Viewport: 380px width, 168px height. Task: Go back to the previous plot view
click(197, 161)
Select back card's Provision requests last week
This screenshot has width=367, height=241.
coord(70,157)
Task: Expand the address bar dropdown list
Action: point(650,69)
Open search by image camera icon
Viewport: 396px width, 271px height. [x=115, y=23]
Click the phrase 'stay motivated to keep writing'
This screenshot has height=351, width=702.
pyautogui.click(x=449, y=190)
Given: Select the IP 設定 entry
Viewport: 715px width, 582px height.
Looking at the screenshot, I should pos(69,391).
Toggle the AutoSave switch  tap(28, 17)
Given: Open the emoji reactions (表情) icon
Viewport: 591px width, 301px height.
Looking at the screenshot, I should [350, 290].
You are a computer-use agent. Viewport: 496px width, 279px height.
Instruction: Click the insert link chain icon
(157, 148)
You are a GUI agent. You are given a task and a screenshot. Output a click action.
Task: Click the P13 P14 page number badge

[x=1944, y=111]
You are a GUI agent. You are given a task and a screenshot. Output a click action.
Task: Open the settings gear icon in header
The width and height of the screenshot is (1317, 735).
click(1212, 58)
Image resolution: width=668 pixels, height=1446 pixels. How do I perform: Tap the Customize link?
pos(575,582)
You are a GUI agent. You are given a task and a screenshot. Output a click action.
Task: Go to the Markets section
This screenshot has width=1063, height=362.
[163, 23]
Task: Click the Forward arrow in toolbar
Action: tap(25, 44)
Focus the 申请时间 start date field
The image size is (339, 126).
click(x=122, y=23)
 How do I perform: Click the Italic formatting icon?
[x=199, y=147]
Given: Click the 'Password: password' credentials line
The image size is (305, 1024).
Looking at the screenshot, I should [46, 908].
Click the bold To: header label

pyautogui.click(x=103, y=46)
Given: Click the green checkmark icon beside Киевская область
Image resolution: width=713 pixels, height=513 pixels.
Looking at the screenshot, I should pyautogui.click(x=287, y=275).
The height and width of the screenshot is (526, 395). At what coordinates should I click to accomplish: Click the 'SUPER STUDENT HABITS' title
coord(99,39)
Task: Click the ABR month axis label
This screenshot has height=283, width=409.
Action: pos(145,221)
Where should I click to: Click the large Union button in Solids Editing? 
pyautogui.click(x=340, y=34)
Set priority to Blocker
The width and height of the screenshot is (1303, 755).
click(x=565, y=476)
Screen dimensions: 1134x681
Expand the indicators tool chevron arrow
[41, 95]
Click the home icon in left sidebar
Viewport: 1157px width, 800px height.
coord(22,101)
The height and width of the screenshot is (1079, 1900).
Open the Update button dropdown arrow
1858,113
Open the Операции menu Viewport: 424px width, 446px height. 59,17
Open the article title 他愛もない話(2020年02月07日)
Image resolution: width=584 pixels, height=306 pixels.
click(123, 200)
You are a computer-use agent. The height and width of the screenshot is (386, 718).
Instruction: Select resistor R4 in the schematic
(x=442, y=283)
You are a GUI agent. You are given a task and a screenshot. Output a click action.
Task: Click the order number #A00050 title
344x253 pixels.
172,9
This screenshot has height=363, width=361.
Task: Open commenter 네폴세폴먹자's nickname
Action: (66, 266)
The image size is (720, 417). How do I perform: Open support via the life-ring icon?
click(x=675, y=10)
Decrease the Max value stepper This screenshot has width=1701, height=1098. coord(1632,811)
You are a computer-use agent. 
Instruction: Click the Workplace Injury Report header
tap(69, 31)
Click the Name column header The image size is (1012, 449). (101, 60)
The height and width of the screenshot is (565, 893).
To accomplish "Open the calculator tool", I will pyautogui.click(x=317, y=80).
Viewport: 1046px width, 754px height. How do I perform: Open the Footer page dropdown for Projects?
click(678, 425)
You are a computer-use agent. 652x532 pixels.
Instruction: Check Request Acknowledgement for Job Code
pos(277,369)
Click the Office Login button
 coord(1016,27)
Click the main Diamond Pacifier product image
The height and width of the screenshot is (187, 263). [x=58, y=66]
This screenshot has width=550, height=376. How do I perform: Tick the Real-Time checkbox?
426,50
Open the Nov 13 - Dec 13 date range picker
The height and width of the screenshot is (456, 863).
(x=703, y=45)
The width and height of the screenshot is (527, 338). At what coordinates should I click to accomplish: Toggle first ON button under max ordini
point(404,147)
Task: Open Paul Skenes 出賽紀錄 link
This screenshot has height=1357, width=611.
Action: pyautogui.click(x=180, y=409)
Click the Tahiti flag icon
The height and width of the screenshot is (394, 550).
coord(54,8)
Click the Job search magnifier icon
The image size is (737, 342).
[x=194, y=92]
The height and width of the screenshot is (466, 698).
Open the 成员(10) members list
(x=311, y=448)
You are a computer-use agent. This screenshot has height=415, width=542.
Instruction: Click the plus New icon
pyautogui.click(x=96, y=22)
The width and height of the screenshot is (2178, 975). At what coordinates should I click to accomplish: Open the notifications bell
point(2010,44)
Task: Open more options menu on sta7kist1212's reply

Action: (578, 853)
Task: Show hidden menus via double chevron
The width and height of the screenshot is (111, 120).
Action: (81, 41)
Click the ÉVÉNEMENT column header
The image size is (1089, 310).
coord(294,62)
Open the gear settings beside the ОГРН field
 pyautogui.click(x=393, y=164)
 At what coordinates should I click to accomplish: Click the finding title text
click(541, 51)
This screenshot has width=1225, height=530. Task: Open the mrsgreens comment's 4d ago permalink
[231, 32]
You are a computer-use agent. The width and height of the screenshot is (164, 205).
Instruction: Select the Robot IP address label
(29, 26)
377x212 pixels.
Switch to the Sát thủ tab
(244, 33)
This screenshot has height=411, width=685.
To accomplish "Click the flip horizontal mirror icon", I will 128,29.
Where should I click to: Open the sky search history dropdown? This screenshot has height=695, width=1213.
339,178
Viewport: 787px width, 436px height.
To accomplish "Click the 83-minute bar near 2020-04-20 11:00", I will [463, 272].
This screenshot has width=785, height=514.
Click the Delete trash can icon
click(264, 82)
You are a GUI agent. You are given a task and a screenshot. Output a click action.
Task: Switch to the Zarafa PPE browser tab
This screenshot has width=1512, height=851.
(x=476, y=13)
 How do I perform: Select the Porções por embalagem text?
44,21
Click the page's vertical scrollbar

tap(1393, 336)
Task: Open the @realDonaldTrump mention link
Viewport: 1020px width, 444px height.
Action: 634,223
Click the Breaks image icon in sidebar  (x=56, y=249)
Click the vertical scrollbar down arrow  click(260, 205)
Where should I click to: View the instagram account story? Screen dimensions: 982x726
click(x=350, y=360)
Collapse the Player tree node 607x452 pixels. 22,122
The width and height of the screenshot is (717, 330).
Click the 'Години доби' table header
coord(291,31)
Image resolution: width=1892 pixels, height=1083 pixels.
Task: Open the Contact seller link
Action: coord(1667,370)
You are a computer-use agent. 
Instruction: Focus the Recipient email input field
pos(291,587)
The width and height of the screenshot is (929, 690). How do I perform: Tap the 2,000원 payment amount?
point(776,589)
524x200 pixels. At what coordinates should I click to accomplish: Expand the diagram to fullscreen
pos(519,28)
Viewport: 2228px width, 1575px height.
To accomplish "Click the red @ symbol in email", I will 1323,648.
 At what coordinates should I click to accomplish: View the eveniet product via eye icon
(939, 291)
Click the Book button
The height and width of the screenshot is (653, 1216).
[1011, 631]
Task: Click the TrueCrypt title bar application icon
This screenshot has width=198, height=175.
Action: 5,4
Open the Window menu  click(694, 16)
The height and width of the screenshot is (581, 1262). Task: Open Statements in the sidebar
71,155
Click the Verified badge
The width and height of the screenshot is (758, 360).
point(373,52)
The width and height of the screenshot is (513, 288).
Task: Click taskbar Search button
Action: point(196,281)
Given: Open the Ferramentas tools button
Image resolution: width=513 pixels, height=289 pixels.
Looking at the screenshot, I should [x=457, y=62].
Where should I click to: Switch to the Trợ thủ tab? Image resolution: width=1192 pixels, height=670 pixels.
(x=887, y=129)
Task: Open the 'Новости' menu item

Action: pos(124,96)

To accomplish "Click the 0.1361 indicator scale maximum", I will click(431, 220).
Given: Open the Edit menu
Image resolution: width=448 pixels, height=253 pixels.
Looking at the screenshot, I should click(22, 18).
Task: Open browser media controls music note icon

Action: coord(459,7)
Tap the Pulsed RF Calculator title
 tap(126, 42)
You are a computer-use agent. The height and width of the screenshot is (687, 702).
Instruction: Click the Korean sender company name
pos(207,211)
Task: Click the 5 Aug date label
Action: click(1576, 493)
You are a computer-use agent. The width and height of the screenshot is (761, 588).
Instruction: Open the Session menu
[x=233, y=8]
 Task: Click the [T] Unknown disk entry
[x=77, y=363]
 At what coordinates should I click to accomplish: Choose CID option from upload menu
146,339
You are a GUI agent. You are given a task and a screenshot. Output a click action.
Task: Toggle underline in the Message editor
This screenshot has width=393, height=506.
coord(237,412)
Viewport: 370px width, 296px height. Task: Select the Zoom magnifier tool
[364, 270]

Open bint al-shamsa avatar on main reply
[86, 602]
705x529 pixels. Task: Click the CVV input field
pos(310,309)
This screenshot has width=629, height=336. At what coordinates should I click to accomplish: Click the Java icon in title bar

What you need to do: How many lines of the listing above contain the string "back"? Reply with the number alone.

Answer in full: 2